Au cours de la transition, nous avons découvert des vérités sur le déplacement de toute notre famille à l’étranger qui ne s’appliquaient pas lorsque nous n’étions qu’un couple. Bien que la Thaïlande soit un pays incroyable, une liste de contrôle claire des «besoins» et des «désirs» avant de déménager aurait pu nous aider à reconnaître certains des problèmes de qualité de vie qui seraient incompatibles pour notre jeune famille.

Nous avons aussi découvert le pouvoir d’agir. Une fois que nous avons choisi une date de déménagement et parlé de nos projets à notre famille et à nos amis proches, notre rêve a commencé à devenir réalité. Nous l’avons ensuite concrétisé en réservant des vols et un Airbnb pendant un mois, en nous inscrivant sur les listes d’attente des écoles et en recherchant notre nouvelle maison.

Et enfin, nous avons appris le pouvoir de voir un rêve à travers. Si nous avions levé les mains de désespoir après notre déménagement en Thaïlande, nous n’aurions jamais connu la vie merveilleuse que nous avons maintenant au Portugal.

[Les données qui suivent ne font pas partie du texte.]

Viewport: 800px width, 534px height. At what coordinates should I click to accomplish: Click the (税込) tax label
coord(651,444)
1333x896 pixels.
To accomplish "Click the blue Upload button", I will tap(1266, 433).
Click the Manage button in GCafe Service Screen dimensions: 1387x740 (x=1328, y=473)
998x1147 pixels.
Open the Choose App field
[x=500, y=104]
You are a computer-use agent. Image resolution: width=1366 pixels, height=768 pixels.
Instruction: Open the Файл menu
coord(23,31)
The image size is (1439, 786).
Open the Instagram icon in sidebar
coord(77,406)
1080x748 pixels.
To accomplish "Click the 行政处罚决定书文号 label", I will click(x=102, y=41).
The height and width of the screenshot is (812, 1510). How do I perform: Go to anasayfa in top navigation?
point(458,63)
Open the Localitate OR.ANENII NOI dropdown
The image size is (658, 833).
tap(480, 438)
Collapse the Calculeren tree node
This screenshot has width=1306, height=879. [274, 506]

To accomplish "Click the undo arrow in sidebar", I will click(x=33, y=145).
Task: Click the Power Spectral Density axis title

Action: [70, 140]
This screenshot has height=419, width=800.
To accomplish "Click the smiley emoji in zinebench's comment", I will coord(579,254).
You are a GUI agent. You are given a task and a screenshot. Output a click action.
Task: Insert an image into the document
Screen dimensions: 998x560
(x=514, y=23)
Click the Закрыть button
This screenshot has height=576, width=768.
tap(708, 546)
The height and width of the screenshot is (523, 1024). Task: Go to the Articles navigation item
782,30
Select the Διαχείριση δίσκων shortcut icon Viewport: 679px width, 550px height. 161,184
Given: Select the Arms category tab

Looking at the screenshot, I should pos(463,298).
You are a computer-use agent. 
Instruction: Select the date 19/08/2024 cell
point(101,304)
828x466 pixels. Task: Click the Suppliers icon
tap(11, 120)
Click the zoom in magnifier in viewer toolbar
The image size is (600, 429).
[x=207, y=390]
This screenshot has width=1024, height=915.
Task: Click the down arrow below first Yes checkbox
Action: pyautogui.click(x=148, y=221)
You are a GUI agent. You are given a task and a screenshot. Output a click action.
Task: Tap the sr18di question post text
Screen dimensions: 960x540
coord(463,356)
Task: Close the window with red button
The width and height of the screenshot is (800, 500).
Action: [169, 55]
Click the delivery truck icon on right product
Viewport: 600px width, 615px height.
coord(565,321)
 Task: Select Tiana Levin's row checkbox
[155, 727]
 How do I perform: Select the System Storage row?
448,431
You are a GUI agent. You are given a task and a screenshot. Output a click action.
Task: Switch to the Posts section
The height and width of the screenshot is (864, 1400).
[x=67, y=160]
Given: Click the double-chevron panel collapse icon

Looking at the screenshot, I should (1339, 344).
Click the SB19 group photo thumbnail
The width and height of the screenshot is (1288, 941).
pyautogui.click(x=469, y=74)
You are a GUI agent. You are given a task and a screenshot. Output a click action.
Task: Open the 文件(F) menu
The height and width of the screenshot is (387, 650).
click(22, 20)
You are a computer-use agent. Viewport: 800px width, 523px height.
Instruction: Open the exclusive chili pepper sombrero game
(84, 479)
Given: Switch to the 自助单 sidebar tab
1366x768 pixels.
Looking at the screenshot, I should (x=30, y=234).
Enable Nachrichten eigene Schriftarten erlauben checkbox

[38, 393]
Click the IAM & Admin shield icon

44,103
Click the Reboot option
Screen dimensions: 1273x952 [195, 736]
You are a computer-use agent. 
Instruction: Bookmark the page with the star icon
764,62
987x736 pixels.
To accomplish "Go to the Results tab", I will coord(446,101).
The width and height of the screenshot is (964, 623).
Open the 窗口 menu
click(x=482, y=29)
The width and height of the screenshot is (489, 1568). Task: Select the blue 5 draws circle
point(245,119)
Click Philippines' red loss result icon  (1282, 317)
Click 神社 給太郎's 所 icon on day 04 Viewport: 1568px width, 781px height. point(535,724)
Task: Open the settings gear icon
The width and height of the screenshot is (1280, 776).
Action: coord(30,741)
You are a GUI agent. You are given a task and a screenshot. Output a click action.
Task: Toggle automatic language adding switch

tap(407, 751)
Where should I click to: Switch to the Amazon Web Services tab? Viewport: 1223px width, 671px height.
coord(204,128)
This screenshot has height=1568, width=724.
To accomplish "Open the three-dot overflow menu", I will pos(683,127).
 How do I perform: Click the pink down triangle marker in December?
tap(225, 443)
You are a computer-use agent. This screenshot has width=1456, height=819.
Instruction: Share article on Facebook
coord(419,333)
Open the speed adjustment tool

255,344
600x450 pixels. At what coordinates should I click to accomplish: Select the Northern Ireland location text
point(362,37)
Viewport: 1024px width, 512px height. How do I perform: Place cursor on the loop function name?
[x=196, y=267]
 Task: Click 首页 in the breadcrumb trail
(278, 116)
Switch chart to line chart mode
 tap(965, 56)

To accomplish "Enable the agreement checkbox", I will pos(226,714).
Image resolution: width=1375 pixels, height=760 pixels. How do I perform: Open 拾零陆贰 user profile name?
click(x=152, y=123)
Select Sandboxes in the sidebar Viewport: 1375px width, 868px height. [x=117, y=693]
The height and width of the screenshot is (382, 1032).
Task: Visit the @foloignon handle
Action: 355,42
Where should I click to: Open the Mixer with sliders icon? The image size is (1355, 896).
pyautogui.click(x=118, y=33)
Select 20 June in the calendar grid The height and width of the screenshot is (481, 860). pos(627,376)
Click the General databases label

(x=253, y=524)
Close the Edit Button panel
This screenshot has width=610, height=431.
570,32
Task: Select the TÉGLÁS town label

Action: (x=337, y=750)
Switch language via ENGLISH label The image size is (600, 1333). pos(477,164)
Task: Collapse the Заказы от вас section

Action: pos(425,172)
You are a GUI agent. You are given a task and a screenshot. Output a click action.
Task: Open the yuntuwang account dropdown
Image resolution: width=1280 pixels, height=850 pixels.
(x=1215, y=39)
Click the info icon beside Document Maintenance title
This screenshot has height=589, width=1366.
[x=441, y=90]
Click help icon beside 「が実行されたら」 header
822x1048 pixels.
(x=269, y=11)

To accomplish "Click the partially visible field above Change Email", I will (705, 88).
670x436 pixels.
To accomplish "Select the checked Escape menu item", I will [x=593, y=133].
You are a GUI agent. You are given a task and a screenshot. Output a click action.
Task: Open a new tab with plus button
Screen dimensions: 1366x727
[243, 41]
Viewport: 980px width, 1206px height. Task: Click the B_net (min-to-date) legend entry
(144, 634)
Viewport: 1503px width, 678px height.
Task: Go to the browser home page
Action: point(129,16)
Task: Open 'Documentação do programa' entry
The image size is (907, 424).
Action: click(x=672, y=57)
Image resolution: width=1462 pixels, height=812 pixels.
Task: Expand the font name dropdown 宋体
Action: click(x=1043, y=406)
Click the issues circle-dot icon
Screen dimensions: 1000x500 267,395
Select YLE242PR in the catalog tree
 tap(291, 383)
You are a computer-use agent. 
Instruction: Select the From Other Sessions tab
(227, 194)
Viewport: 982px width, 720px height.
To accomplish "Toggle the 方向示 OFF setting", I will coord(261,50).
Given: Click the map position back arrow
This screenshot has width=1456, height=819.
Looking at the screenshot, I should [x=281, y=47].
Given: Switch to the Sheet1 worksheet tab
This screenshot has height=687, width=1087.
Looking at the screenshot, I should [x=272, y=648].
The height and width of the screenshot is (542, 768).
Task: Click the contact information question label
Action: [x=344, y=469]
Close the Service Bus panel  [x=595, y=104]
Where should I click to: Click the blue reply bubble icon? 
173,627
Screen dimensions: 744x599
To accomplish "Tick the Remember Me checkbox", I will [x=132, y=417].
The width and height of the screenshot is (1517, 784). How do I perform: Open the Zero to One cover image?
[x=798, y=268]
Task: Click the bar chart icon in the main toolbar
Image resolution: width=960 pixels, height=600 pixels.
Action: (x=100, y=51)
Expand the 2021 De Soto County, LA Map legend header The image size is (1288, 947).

Il y a encore certains défis à vivre loin de ses amis et de sa famille. Mais nous avons grandi en tant que personnes et en tant que famille alors que nous acceptons de vivre dans un pays qui commence à se sentir chez nous.

Stacy Ennis est un auteur à succès n ° 1, un coach de succès et de livres et un conférencier dont la mission est d’aider les dirigeants à utiliser le pouvoir de l’écriture pour découvrir leurs histoires uniques afin qu’ils puissent étendre leur impact.